East Gopuram is the oldest of the three gopurams on the modern day structure. It opens facing the rising sun across the sea in the East. It rises to the height of 54 feet from the base. This gopuram originally had the fewest sculptures. During the renovation period, a number of new sculptures were added and painted in brighter colours to match the newly constructed Raja Raja Gopuram. Upon entering this gopuram, one directly faces the Moolamurtis (consecrated deities).

The South Gopuram was built in the early 1970s. It opens facing South.  It rises to the height of 54 feet from the base. During the renovation period, sculptures on this gopuram were also painted in brighter colours to match the newly constructed Raja Raja Gopuram. Upon entering this gopuram, one directly faces the Utsavamurtis (festival deities).

Although this gopuram is in the South-East corner of the temple complex, the South East Gopuram also faces South. Built in December 2011, its primary purpose is to welcome those coming from within the island to worship the Goddess, and visitors from the nearby Naga Vihara (Buddhist Temple). It reaches the height of about 20–25 feet. It is the smallest gopuram and has the fewest sculptures. It was also painted in bright and vibrant colours to match the other gopurams.

Mandapams
The Vasantha mandapam is used for special poojas during festivals and fasting days to house to Utsavamurtis (festival deities). It is grand in manner. It can directly be viewed from outside through a newly constructed archway on the Southern wall of the temple.

The Vahana mandapam houses the various vehicles the Utsavamurtis (processional deities) are seated upon during temple festivals. It is located on the North wall of the temple. It houses nearly 50 different vehicles. The most impressive being Ravana-Kailasa Vahanam. This vehicle depicts the demonized King of Lanka and ardent devotee of Lord Shiva; Ravana lifting Mount Kailasa while peacefully playing a makeshift veena created from one of his heads and arms by plucking the veins and arteries to soothe Lord Rakshaseshwara (who is the Lord of the Rakshas (of which Ravana is one), Sri Kailasa-Naayinaar Swami). It is believed that Ravana resides within this vehicle and hence it always attracts thousands of devotees when in use.

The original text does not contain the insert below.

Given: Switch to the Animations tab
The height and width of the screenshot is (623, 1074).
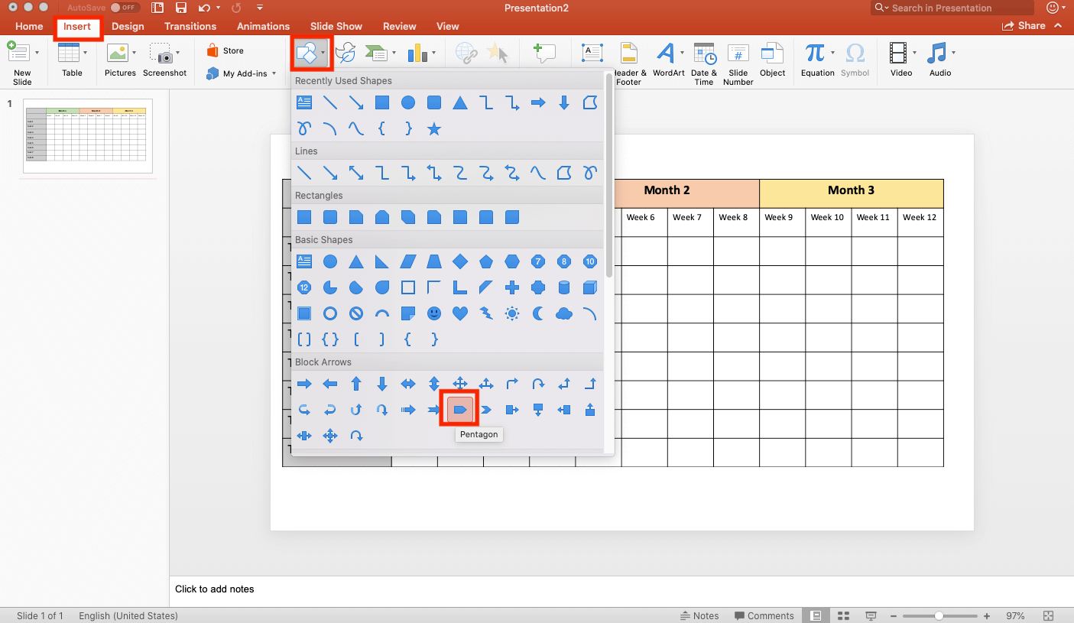Looking at the screenshot, I should point(263,26).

It has become an indisputable icon of this temple due to the myths that surround the visit of Ravana to the island to offer poojas to Lord Rakshaseshwara (who is the Lord of the Rakshas, Sri Kailasa-Naayinaar Swami).

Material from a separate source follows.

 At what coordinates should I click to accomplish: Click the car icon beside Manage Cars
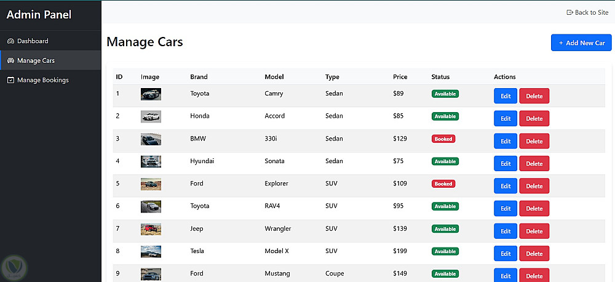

The Kalayana mandapam is used for conducting marriage ceremonies. It is located on the Northern premises of the temple property.

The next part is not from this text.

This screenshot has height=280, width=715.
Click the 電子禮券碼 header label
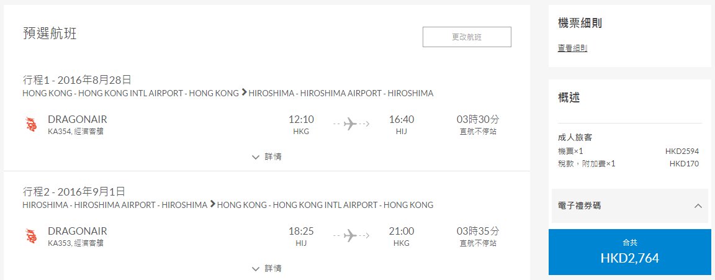579,205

The Annapoorneshwari Annadhana mandapam is used for the distribution of free food during festivals and social events. It is located on the Northern premises, nearby the Kalayana Mandapam. Oftentimes this venue is used to serve wedding feasts after wedding ceremonies which are held at the Kalayana Mandapam. It houses Annapoorneshwari Amman, the Hindu Goddess of nourishment, however regular poojas are not offered here.

The Amuthasurabi Annadhana Mandapam is used for the distribution of free food everyday to all those who visit the temple. It is managed and funded by the Nainativu Sri Nagapooshani Amuthasurabhi Annadhana Society (நயினாதீவு ஸ்ரீ நாகபூசணி அமுதசுரபி அன்னதான சபை - established in 1960). The society is collecting donations from all over the world to serve free food in its mandapam. It is located 2 mins walk from the Southern premises of the temple property. This mandapam serves to validate the values that are mentioned in the ancient Tamil epic of Manimekalai. The epic is set in both the harbour town of Kaveripattinam, the modern town of Puhar in Tamil Nadu, and in Nainativu, a small sandy island of the Jaffna Peninsula. The story follows the following plot: The dancer-courtesan Manimekalai is pursued by the amorous Cholan prince Udyakumaran, but rather wants to dedicate herself to a religious celibate life. The sea goddess Manimekala Theivam (Manimekalai Devi) puts her to sleep and takes her to the island Manipallavam (Nainathivu). After waking up and wandering about the island Manimekalai comes across the Dharma-seat, which was placed there by Lord Indra, on which Buddha had taught and appeased two warring Naga princes. Those who worship it miraculously know their previous life. Manimekalai automatically worshiped it and recollects what has happened in her previous life. She then meets the guardian goddess of the Dharma seat, Deeva-Teelakai (Dvipa Tilaka) who explains her the significance of the Dharma seat and lets her acquire the magic never-failing begging bowl (cornucopia) called Amurta Surabhi ("cow of abundance"), which will always provide food to alleviate hunger. As such, devotees and visitors are welcomed to enjoy a traditional meal after visiting the temple.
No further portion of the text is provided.